Abducted
I’m kind of… over it. This stage I go through every so often where nothing online does much for me anymore. I think it was those few weeks I had without net and how much fun I had without even going online, that I’m being reminded of. Facebook’s boring, I’ve had the thoughts again of deleting everything, but it just sucks that’s where most of the events are posted these days! Always an excuse, I tell myself. People online on msn either just aren’t there or don’t feel like talking (not just them but me too, i think). It’s just… boring. Everything’s boring, every site. This one I rarely ever get bored of though. I can always write something here.

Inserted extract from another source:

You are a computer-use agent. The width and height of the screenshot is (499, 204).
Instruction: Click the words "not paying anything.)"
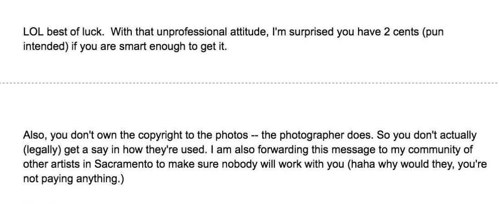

I think facebook’s becoming too dominating. And as a dominator myself, I’m having issues with that 😛 The fact that so many people are using facebook as basically their lives outside of work and study, is really troubling for me, and I don’t wanna be like that.
I’ve gone through the process (quite a few times) of hiding all of my photos on facebook from all of my ‘friends’. I have 770 something friends on facebook. Real like, oh I dunno, got even 5 percent of that! It’s dumb really. All these people being able to see most of my photos and info, even though the majority can’t see everything as they are on limited profile. Only those I truly know can see everything. But even with that, I’m kinda a bit over it. Why should people see anything?
It’s interesting when someone you know quits facebook. I think he’s quit online altogether. I dunno where he is or what’s happened to him. Even SMS’d him one day to no reply, but that’s nothing unusual. It’s errily creepy that there’s no sign of him. He could be dead for all I know. I guess he just gave it all up. Quit facebook, msn, everything online – and maybe he’s out feeding the ducks and reading a book. I haven’t even seen him out clubbing, and he used to practically live there. Maybe he moved? Who knows? i asked a mutual friend if he’d heard from him, but no, he hadn’t either. I keep telling myself he’ll pop up somewhere. A few of my friends have done that. An ex-housemate disappeared for about 3 years and one night I saw him out, amazed he was there. He explained that he’d gotten a boyfriend during that time, but since they’d broken up, he was being himself and getting out again. I find it amazing that another person can make someone change SO dramatically. The person i thought I knew, suddenly like a zombie, under the spell of another. The spell of love? The illusion of love? Whatever it is, it’s not nice. It almost feels like they’ve been abducted, and all I wanna know is if they are okay, and also, if we are still friends. It just goes to show, in my experience, that when some people get into a relationship, everything is about this other person, and everyone who was in that person’s life no longer applies. I never wanna be like that. I guess some people really latch onto something when they feel it is "IT". "The One" "Mr or Mrs Right". Maybe that’s what’s happened to this ‘friend’ of mine. Or maybe he just fell into a bottomless pit.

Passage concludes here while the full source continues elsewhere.